## What is expected:
In the data, update the lines starting with the one that contains "coordinates (1272, 486)." and going on through the one that contains "The width and height of the screenshot is (2576, 644)." by replacing "live feed" with "news feed" and changing nothing else. Return only those lines.

Dataset records:
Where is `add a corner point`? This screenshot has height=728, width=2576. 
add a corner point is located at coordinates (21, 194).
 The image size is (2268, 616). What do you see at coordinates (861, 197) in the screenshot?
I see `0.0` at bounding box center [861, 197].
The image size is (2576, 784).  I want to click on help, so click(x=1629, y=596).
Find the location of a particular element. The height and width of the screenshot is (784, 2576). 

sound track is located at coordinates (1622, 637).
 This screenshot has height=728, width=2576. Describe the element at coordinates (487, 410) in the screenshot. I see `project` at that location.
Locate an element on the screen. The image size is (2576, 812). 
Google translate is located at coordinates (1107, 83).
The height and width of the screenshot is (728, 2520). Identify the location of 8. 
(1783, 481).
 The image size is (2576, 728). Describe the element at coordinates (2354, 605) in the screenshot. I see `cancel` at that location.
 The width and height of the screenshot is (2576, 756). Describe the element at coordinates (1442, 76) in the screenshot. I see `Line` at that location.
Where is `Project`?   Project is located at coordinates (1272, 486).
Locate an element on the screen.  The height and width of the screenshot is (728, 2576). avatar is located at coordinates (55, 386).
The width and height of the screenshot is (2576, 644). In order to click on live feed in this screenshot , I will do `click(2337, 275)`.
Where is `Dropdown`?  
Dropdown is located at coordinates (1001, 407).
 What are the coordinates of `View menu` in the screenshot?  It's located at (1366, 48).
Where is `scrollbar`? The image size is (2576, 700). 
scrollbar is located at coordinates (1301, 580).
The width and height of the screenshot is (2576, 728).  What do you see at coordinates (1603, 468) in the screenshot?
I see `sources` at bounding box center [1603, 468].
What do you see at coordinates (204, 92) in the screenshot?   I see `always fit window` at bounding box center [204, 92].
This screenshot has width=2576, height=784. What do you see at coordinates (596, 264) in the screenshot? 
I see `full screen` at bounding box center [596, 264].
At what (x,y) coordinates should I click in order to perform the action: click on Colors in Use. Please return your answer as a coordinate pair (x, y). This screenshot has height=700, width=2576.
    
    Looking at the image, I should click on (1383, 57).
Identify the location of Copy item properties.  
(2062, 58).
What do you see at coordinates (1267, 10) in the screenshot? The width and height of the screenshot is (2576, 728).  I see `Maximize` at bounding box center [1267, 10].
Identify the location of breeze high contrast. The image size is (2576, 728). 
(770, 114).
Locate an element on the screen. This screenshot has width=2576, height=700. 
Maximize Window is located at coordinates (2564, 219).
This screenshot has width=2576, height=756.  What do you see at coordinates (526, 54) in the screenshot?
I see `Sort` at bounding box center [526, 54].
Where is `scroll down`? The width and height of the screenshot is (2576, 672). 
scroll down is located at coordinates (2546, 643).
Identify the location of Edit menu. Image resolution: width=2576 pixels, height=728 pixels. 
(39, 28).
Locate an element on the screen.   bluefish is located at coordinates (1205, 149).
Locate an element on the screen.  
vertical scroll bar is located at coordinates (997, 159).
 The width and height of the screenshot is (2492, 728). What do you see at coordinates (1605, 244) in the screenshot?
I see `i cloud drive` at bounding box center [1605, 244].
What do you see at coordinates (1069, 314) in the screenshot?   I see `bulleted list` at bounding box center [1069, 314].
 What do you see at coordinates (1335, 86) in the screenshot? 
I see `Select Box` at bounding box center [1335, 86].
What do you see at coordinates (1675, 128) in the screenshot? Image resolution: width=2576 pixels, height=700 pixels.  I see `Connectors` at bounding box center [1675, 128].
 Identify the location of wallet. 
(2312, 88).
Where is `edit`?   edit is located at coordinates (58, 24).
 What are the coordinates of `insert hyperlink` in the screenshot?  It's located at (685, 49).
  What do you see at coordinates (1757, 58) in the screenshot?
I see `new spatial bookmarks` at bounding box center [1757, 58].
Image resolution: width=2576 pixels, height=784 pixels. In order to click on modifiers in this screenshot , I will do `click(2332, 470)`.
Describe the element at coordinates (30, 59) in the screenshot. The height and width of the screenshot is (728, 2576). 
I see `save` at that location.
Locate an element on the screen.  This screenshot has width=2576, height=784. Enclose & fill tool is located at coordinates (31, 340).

## Solved problem:
Where is `Project`?   Project is located at coordinates (1272, 486).
Locate an element on the screen.  The height and width of the screenshot is (728, 2576). avatar is located at coordinates (55, 386).
The width and height of the screenshot is (2576, 644). In order to click on news feed in this screenshot , I will do `click(2337, 275)`.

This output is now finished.